Da questo bisogno di “dividere” la propria fortuna, l’incontro con il Centro Odontoiatrico Vincenziano di Roma, una struttura religiosa di solidarietà in cui vengono curati gratuitamente tutti coloro che non possono permettersi di andare dal dentista: “Mancava proprio la figura dell’ortodontista e io mi sono proposta!”.

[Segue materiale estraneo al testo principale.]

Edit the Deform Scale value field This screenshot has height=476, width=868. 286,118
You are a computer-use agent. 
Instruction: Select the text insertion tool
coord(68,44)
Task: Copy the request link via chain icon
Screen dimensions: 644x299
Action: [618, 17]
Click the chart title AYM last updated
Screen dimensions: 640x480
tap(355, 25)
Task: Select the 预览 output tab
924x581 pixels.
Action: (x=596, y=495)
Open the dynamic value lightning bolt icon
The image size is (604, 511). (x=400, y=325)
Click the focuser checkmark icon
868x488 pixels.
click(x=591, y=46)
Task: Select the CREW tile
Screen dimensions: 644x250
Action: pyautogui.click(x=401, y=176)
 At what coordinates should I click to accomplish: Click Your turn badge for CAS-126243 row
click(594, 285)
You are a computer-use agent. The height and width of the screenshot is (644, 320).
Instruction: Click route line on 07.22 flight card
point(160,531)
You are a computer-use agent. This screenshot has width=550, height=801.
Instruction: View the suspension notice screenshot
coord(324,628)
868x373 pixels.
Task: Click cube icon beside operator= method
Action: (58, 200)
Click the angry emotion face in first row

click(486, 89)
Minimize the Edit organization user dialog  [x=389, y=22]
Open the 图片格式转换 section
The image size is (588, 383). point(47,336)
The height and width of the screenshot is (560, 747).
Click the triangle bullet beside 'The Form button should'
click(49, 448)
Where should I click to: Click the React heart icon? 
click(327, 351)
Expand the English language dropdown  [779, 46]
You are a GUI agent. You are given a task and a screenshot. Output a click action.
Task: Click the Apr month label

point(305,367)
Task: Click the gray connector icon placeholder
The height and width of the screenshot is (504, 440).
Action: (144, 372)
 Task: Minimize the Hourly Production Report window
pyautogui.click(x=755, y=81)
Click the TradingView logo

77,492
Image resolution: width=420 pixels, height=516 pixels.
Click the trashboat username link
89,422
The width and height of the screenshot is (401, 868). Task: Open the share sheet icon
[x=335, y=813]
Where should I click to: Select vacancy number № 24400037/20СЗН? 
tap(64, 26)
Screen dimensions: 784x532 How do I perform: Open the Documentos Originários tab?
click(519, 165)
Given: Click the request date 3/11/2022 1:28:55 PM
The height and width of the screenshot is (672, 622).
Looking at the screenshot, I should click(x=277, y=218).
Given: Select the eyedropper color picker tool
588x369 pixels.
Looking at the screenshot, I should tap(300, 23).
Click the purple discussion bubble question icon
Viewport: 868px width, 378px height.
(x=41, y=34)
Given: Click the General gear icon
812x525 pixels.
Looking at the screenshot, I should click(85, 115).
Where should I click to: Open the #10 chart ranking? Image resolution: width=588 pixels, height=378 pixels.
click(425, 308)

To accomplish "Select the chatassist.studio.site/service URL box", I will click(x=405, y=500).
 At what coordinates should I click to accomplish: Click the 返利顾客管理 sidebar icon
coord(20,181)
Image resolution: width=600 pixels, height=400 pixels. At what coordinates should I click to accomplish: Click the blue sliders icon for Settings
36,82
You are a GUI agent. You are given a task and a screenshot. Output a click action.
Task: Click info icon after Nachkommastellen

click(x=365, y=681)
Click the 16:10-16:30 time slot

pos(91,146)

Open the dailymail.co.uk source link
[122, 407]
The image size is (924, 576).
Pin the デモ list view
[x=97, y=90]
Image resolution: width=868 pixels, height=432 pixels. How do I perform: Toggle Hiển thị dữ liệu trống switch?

“Già da subito mi sono accorta che non sarebbe stata un’esperienza lavorativa come tutte le altre, ed infatti è così. In realtà ho sempre fatto quello che facevo negli altri studi, apparecchi mobili e fissi, ma l’entusiasmo negli occhi di quei bambini e la riconoscenza in quelli dei loro genitori è qualcosa di indescrivibile“. Naturalmente nulla è semplice nel mondo del volontariato e l’impegno dei singoli non sempre basta. Nel momento delle difficoltà, però, anche la provvidenza ha un suo ruolo: “Quando tutto sembra remare contro di noi, ecco che la ditta di forniture ortodontiche mi invia scatoloni di materiale gratuitamente, oppure un privato ci fa una donazione consistente. I miracoli esistono e ne è la dimostrazione che ora ho accanto a me due colleghe che mi affiancano e che ci hanno permesso di riaprire liste di attesa ferme da mesi, perché la richiesta è tantissima”.
Tanto impegno, quindi, difficoltà da superare, ma il “premio” ripaga: “Loro mi hanno dato molto più di quello che io ho dato loro, questa è la frase che mi sentivo ripetere da ogni volontario e che ho fatto mia sin da subito. Dopo sette anni ho curato centinaia di pazienti, ognuno con la sua storia: c’è il bambino della casa famiglia che ti arriva con la suora, i bambini sudamericani carichi di allegria e di fratelli e sorelle, il bambino di Roma i cui genitori hanno perso il lavoro, la piccola nomade arrivata in condizioni disastrose e fiera del suo nuovo sorriso, perché un bel sorriso non può essere un lusso“.